- Page extract:

I've always been interested in woodworking and architecture. I'm also obsessively interested in solving physical problems. I've renovated several houses and I still make things for our home. So I would probably be doing something with furniture or small-scale building projects. I've also built many darkrooms.
2. What's the first photograph you remember seeing that made a strong impression on you?
Your question jogged my memory. It was Werner Bischof's 'Monks in the Snow-- Tokyo'—and after looking at it again the other day, I can see why I was so attracted to it. I don't think it's a great picture.
In The Court of the Meiji Temple, Tokyo, Japan, 1952, Werner Bischof |
3. How would you describe your childhood?
I was lonely and frightened.
4. What is the role of chance in your life? And in your photographs?
I feel strongly that our lives are governed to a great extent by chance and fortune. How I came to live on this square of the world's chessboard—I take no credit. I am the son of an illegal immigrant who came here penniless and without English. I am learning disabled, yet because of the conditions of the world—and particularly of the United States in the second half of the 20th century, I became a successful artist, Professor Emeritus from a prestigious art school, a Guggenheim Fellow, and my work is in the collection of many of the major museums. I live in a big house that's almost all studios with my wife Cyrilla Mozenter, who is a serious and successful artist. We have a creative life together.
I am certain that none of this would have happened had I been born at any other time or in any other place. In my photography I try to seek with all three of my centers functioning: physical, emotional, mental. And when something appears that corresponds to what I'm hunting for—and I hopefully never know exactly what I'm hunting for—I take a picture. (This frequently happens very quickly.) "A collaboration with circumstance." I'm not sure about the relationship between luck, chance, randomness, intuition, unconscious, physical attraction. I can't separate all those words, and maybe there's no need to.
I think Asian cultures understand the concept of chance better than we do. It seems that we in the West need to take credit for everything good that happens to us and blame others for everything bad.
Las Juntas, Jalisco, Mexico, 1987, Philip Perkis |
5. Do you think the universe has any intelligent design or higher being? And how does your understanding of that issue affect your photographs?

- Material shown:
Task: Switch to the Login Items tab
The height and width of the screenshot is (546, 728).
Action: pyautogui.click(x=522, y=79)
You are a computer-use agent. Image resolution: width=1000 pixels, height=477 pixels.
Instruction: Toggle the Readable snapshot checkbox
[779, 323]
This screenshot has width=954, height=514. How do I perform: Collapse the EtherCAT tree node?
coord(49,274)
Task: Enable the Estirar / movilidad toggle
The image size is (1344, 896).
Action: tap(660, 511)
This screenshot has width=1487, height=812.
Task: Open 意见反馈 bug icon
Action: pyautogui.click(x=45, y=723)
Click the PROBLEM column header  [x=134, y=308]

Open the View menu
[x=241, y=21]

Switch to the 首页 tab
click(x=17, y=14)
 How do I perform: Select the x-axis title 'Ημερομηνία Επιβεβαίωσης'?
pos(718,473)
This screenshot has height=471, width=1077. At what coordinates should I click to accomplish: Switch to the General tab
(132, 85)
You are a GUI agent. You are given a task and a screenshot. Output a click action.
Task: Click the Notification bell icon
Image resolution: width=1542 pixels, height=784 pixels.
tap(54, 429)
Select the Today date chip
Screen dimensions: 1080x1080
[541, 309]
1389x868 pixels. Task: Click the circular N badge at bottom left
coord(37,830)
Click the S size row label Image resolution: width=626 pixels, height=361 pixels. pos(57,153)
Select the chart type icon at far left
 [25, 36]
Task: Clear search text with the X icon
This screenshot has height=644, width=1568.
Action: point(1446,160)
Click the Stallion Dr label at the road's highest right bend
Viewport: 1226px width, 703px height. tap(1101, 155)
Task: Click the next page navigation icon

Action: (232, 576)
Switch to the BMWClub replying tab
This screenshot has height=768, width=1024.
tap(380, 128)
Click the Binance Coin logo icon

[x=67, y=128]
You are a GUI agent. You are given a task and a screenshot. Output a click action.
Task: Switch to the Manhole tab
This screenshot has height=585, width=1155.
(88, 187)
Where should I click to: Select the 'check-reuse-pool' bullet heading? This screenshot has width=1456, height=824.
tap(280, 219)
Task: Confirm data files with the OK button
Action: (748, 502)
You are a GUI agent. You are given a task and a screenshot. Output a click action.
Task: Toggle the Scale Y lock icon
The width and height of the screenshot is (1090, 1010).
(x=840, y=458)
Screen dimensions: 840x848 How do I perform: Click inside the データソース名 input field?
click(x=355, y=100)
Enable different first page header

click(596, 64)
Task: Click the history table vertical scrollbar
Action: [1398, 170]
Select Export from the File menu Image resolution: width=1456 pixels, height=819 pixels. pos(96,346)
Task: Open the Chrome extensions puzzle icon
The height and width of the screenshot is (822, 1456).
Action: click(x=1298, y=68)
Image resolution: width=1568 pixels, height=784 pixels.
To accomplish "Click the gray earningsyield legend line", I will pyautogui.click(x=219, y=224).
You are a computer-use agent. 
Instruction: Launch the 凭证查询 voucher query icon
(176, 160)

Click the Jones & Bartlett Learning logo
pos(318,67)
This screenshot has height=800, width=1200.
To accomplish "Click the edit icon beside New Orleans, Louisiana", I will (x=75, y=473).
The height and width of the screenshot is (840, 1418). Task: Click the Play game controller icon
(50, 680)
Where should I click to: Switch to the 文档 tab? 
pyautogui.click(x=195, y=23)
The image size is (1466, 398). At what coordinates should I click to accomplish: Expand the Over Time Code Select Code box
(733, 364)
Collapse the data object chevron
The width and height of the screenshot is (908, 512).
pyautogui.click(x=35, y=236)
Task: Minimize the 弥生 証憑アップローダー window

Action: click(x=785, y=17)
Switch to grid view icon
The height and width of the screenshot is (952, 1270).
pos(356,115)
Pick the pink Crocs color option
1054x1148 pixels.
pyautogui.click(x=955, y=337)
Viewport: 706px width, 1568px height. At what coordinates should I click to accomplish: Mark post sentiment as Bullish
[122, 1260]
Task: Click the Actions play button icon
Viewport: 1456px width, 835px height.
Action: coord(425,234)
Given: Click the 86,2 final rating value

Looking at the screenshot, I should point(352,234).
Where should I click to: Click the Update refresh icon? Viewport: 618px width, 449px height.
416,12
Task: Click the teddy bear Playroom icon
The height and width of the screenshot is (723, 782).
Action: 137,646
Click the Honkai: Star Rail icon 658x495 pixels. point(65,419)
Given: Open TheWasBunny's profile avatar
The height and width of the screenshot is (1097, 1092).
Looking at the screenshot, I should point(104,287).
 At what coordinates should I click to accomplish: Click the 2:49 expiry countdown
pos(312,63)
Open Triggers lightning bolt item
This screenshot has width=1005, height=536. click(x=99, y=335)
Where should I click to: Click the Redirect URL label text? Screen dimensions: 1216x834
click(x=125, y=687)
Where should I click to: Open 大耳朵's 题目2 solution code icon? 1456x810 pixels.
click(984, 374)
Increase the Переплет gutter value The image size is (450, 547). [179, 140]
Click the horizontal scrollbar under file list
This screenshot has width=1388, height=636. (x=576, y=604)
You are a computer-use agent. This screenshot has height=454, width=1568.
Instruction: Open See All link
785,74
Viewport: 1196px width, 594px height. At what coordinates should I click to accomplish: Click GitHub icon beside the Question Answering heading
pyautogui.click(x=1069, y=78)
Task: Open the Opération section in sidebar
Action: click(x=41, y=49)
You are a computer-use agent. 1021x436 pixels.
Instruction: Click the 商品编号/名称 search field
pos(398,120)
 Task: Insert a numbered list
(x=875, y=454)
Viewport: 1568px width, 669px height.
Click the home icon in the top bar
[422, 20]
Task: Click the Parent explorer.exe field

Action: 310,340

- Actions to take:
A: From the interview, copy the passage starting at "2. What's the" and ending at "a great picture.".
B: Based on the interview, does each statement agree with it? Answer yes or no for each, quoting the words that decide it. (i) The speaker has built many darkrooms. (ii) The speaker considers Werner Bischof's 'Monks in the Snow-- Tokyo' a great picture. (iii) The speaker's wife, Cyrilla Mozenter, is an artist.

- Answers for the exercise:
A:
2. What's the first photograph you remember seeing that made a strong impression on you?
Your question jogged my memory. It was Werner Bischof's 'Monks in the Snow-- Tokyo'—and after looking at it again the other day, I can see why I was so attracted to it. I don't think it's a great picture.

B:
(i) Yes: "I've also built many darkrooms."
(ii) No: "I don't think it's a great picture."
(iii) Yes: "my wife Cyrilla Mozenter, who is a serious and successful artist."